### TE LEZEN FRAGMENT
□ □ □

Geographisch- historisch woordenboek

Servaas de Bruin, D. Noothoven van Goor (1869)

Gepubliceerd op 29-11-2021

Hassan (persoon)

betekenis & definitie

vijfde kalif, zoon van Ali en Fatime (Mahomed’s dochter), werd in het jaar 660 tot kalif gekozen te Koefa, na den dood zijns vaders, die aldaar vermoord was geworden. Na zes maanden geregeerd te hebben deed hij, ten einde bloedvergieting te vermijden, afstand van het kalifaat ten behoeve van Moaviah, die een gedeelte der bevolking tegen hem in opstand had gebracht dadelijk na zijne verheffing.

In 669 werd hij omgebracht, door middel van vergif, door een der zonen van Moavieh, die bang was dat H. zich weder op den troon zou trachten te plaatsen. Door de Sjyieten wordt H. gerangschikt onder de imans; bij zijnen dood ging het imanaat over op zijnen broeder Hussein (Hoessein).(Kennoen), de laatste edrissitische vorst, die in Mauritanië regeerde, beklom 954 den troon. Aangevallen door de Obaidieten en de spaansche Ommiaden, werd hij gevangen genomen en overgebracht naar Cordova; hij vond echter middel om te ontsnappen, verzamelde in Egypte eenige troepen, en trachtte nu zijn rijk te heroveren; doch na eenige voordeelen behaald te hebben, werd hij 984 door de Spanjaarden vermoord.

□ □ □

### AANGELEVERDE GEGEVENS

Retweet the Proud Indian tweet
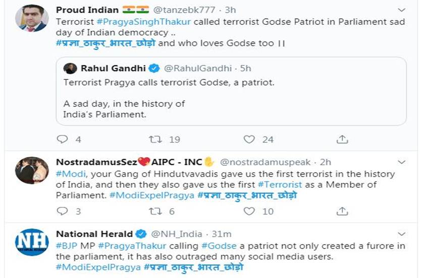 (x=154, y=139)
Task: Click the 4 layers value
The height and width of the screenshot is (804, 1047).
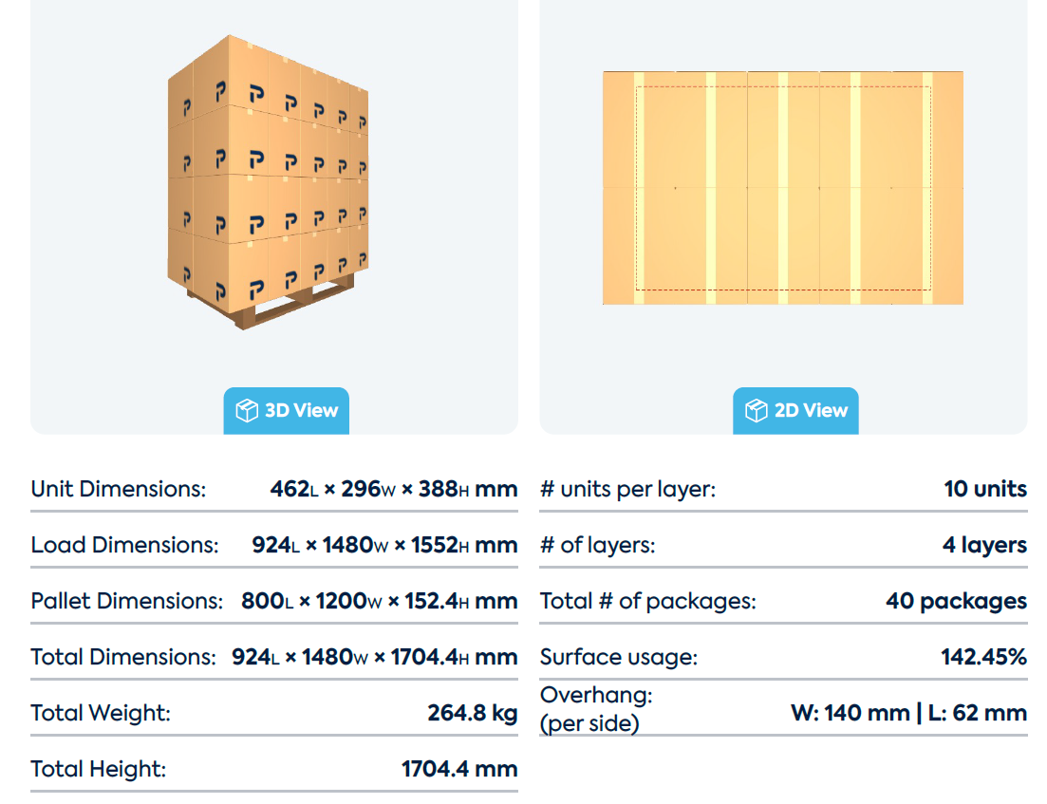Action: 985,545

□ □ □

### OPDRACHT 1
Neem het deel van het artikel over Hassan over dat begint met "Hassan (persoon)" en doorloopt tot en met "na zijne verheffing.". Hernoem daarin "Koefa" tot "Kufa".
### OPDRACHT 2
Schrijf het artikel over Hassan verder vanaf de laatste zin.
De gegevens staan los van het artikel over Hassan.

### ANTWOORD 1
Hassan (persoon)

betekenis & definitie

vijfde kalif, zoon van Ali en Fatime (Mahomed’s dochter), werd in het jaar 660 tot kalif gekozen te Kufa, na den dood zijns vaders, die aldaar vermoord was geworden. Na zes maanden geregeerd te hebben deed hij, ten einde bloedvergieting te vermijden, afstand van het kalifaat ten behoeve van Moaviah, die een gedeelte der bevolking tegen hem in opstand had gebracht dadelijk na zijne verheffing.

### ANTWOORD 2
H.-ben-Sabbah, het hoofd van de secte der perzische Ismaélieten of Assassijnen, geb. omstr. 1050, gest. 1124. Zie ASSASSIJNEN.
H.-Buzurk, d. i. H. de Groote, werd stichter van de Ilkanische dynastie doordien hij, namens Behader-khan stadhouder van Klein-Aziè, zich na den dood van dien vorst meester maakte van Bagdad. Hij stierf omstr. 1356.
H.-ben-al-Hassan, gemeenlijk kortweg Alhazen genoemd, arabisch sterrekundige, geb. omstr. 980 te Bassora, werd door den fatimitischen sultan Hakem naar Egypte ontboden, om eenen toestel (een kunstwerktuig) uit te denken, waardoor de bevolking gevrijwaard kon worden tegen de overstroomingen van den Nijl. Toen H. geen kans daartoe zag werd de sultan zoo toornig, dat hij den armen sterrekundige met den dood dreigde, welk lot H. slechts van zich afwendde, door zich juist aan te stellen als iemand die aan volslagene verstandsverbijstering lijdt. Hij stierf zijn natuurlijken dood 1038. Eene verhandeling van H. over de Gezichtkunde werd in ’t Latijn vertaald uitgegeven door Risner (Bazel 1572).